À partir du XVIe siècle, en cas de plusieurs héritiers, il fallait définir les périodes d'ébullition, les intervalles entre elles, et dans quel ordre chacun passait. Cela pouvait représenter des décennies, presque un siècle avant qu'une branche de descendants puisse recommencer une session de cuisson.

En 1811-12,les sauniers cédèrent leurs droits au roi du Wurtemberg en échange d'une rente ou pension à vie. C'est pourquoi l'association des ayants droit à la retraite de saunier fut créée pour gérer cela. Vu que les anciennes répartitions entre les différentes familles sont toujours valables, la pension peut s'élever à quelques cents ou euros pour certains. Le trésorier du « Haal » fait des recherches généalogiques pour trouver les héritiers et il est chargé de faire la conversion d'un « Fuder[12]», 1 « seau » , 17 « Maass » und 1,777 « Schoppen » de sel en monnaie actuelle. En ce moment, il tourne autour de 270 . La ville payait en 1996 15,000  en tout.

Chaque année a lieu la fête des sauniers qui prend le nom de « fête du gâteau et de la source »[13]. Elle reprend des anciennes coutumes plus ou moins authentiques. Une légende raconte que les sauniers auraient aidé à éteindre un incendie au moulin de la ville en 1376. Le meunier leur offrit le gâteau du moulin[13]. Depuis, au dimanche de la Pentecôte, un gâteau de deux mètres de diamètre est transporté tous les ans sur la place du marché pendant les cérémonies où on boit dans une coupe, le « Gockel », on se rend au Grasbödele, on baptise les jeunes sauniers, on danse et on organise une reproduction d'une séance de tribunal des sauniers ou de l'incendie du moulin[13].

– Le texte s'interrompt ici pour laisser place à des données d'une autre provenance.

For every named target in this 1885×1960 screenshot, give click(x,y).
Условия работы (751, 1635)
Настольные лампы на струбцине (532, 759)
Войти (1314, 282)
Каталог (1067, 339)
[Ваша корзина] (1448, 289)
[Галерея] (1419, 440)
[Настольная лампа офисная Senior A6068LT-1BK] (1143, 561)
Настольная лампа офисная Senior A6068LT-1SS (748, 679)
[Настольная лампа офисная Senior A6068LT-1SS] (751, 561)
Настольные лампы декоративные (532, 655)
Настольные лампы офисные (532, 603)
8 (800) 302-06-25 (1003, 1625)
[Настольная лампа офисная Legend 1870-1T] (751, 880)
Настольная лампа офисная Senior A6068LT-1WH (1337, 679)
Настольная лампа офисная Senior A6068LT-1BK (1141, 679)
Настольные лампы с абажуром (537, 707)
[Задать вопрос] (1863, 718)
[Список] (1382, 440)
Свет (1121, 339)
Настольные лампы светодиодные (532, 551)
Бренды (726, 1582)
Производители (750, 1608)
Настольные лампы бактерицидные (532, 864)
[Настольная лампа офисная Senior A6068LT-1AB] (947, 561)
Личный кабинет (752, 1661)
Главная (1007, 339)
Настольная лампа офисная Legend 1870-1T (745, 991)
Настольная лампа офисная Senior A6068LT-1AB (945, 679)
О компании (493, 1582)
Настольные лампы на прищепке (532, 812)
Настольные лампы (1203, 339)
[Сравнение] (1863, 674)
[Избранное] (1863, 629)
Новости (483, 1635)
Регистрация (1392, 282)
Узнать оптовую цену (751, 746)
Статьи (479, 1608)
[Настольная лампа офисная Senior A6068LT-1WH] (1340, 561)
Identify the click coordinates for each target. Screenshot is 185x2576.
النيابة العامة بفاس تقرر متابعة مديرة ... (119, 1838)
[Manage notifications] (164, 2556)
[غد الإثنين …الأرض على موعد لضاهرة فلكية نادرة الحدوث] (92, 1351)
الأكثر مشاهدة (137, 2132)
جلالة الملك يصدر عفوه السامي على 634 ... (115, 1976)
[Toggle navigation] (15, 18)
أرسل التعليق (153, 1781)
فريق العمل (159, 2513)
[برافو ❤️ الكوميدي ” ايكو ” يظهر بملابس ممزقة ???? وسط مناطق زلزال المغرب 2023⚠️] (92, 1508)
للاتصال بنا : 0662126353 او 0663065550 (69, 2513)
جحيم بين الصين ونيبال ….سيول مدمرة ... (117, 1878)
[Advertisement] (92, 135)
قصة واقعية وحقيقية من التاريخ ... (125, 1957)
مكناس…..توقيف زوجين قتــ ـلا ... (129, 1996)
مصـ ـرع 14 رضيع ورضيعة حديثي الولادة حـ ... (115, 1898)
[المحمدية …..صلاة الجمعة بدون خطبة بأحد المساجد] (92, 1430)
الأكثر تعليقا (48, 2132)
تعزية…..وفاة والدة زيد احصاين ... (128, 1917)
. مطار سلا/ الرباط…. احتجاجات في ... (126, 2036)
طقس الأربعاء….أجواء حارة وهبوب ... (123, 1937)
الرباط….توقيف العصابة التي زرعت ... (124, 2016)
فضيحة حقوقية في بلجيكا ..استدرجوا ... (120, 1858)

Aujourd'hui, la fête des sauniers est ouverte aux garçons et aux filles, mais autrefois seuls les garçons célibataires organisaient cette fête. Il fallait demander chaque année l'autorisation du magistrat de la ville. Aujourd'hui encore, la cérémonie est jouée pendant la fête des sauniers[13]. En tant que successeur légal du royaume de Wurtemberg devenu propriétaire de la saline en 1804, le Land de Bade-Wurtemberg continue de payer une rente salinière aux ayants droit issus de la confrérie des sauniers, soit 193 familles à l’heure actuelle. Une association à but non lucratif veille au respect des traditions, le « Siedershof »[13].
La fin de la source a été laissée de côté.